→ SELECTION:
-- begin --
Skip to contents

Introduction

The launch_taxonomic_match_app() function provides an interactive Shiny application for standardizing taxonomic names against the Central African plant taxonomic backbone database. This visual interface is ideal for:

  • Exploring and cleaning taxonomic data interactively
  • Understanding match quality through visual feedback
  • Manually reviewing uncertain matches
  • Enriching data with species-level traits

Prerequisites

Before launching the app, ensure you have:

  1. Database credentials configured (see setup_db_credentials())
  2. Data to standardize in one of these formats:
    • Excel file (.xlsx, .xls)
    • CSV file (.csv)
  3. A column containing taxonomic names (e.g., genus + species) or separate columns for genus, species, and family

Quick Start

Launch the app with a single command:

Alternatively, pre-load your data:

# With R data.frame
my_data <- read.csv("tree_inventory.csv")
launch_taxonomic_match_app(data = my_data, name_column = "species_name")

# Adjust fuzzy matching sensitivity (default is 0.7)
launch_taxonomic_match_app(min_similarity = 0.5)  # More permissive matching

Step-by-Step Walkthrough

Phase 1: Initial View

When you first launch the app, you’ll see the main interface with a sidebar for configuration and tabs for different workflow phases:

Application initial view
Application initial view

The app uses a tabbed workflow that guides you through each phase sequentially:

  1. Auto Match - Automatic matching
  2. Review - Manual review of unmatched names
  3. Export - Download results
  4. Traits Enrichment - Add species traits

Phase 2: Upload Your Data

The first step is to provide your data. The app offers two input methods:

File Upload (Default)

  • Upload an Excel file using the file browser (supports .xlsx, .xls)
  • Upload a CSV file
  • Use pre-loaded R data (if you passed data parameter)
Data upload interface
Data upload interface

For Excel files with multiple sheets, you can select which sheet to use. The app will display a preview of your uploaded data so you can verify it was read correctly.

Text Input (Copy-Paste) - NEW

For quick standardization of a few names, or when you have a list copied from another source, use the Text input method:

Text input interface
Text input interface
  1. Select “Text input (paste/type)” from the input method radio buttons
  2. Paste or type your taxonomic names in the text area
  3. Click “Load names” to process the input

Accepted separators: - One name per line (recommended) - Comma-separated: Lophira alata, Terminalia superba, Aucoumea klaineana - Semicolon-separated: Lophira alata; Terminalia superba; Aucoumea klaineana - Tab-separated (useful when pasting from Excel)

The app automatically: - Removes empty lines and whitespace - Removes duplicate names (preserving order) - Creates a single column named taxon_name for matching

This method is ideal for: - Quick checks of a few species names - Pasting lists from emails or documents - Testing the app without preparing a file

Phase 3: Select Name Column(s)

Once data is loaded, you have two options for selecting taxonomic names:

Single Column Mode (Default)

Select one column containing the full taxonomic name:

Column selection - single mode
Column selection - single mode

The dropdown menu shows all available columns from your dataset. Choose the one containing species names (typically formatted as “Genus species” or “Genus species Author”).

Multiple Column Mode (NEW)
-- end --
→ TASKS TO PERFORM:
1. Answer these questions from the app guide:
(a) What is the default fuzzy matching sensitivity?
(b) What single column does the app create when names are entered by text input?
(c) Which tab comes directly after Review in the tabbed workflow?
2. Reproduce the app guide word for word from "Quick Start" up to and including "(default is 0.7)".
The data that follow come from a different source than the app guide.

→ MATERIAL PROVIDED:
-- begin --
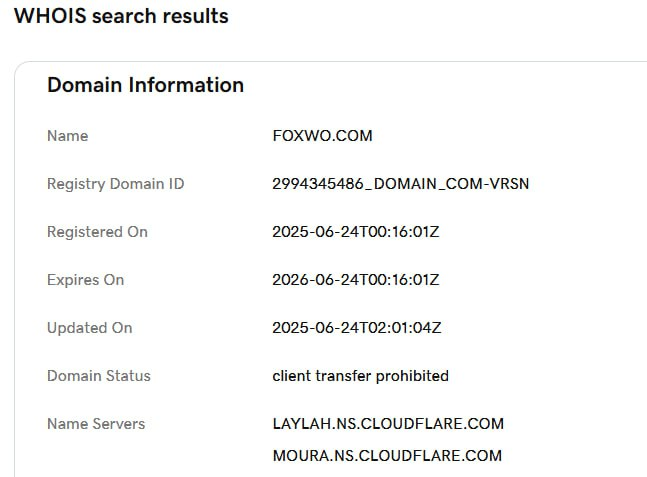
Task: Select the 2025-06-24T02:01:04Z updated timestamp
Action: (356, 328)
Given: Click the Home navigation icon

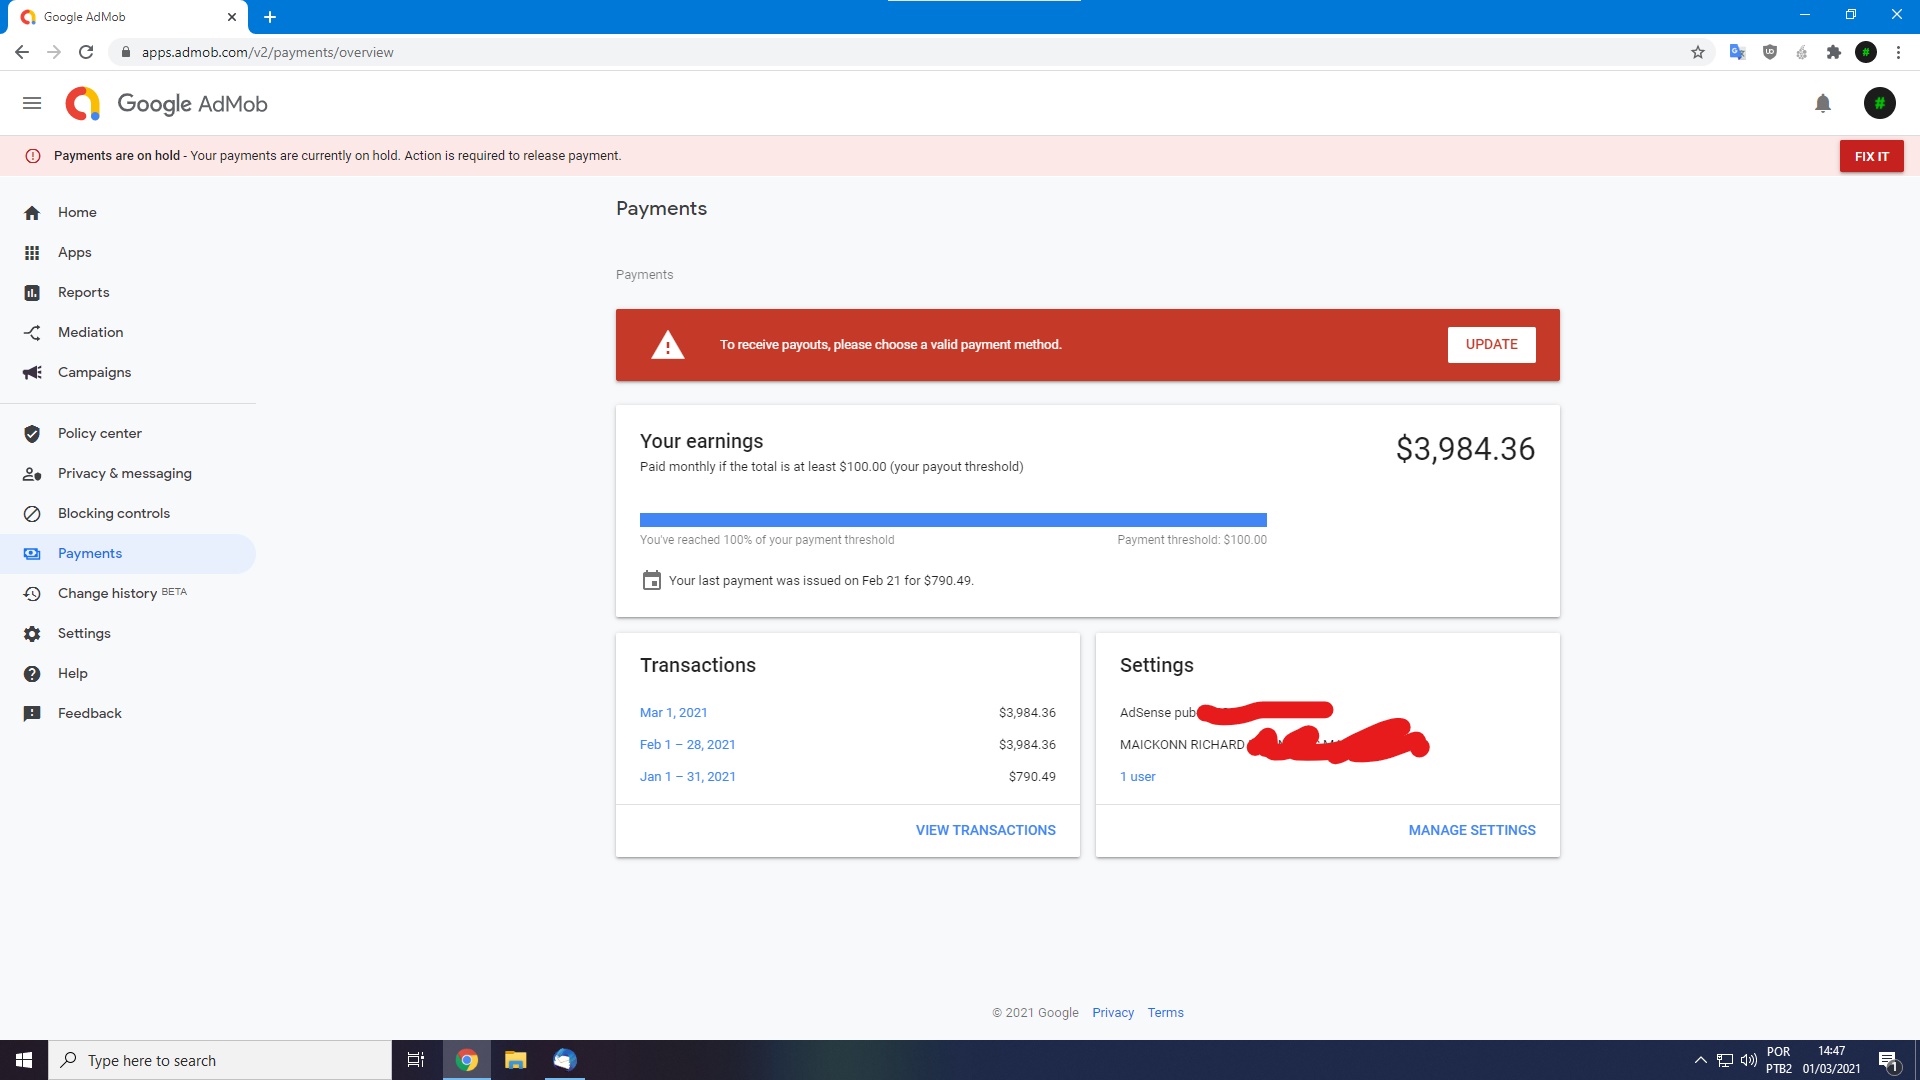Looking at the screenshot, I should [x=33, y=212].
-- end --
→ RESULTS BY TASK:
1.
(a) 0.7
(b) taxon_name
(c) Export

2.
Quick Start

Launch the app with a single command:

Alternatively, pre-load your data:

# With R data.frame
my_data <- read.csv("tree_inventory.csv")
launch_taxonomic_match_app(data = my_data, name_column = "species_name")

# Adjust fuzzy matching sensitivity (default is 0.7)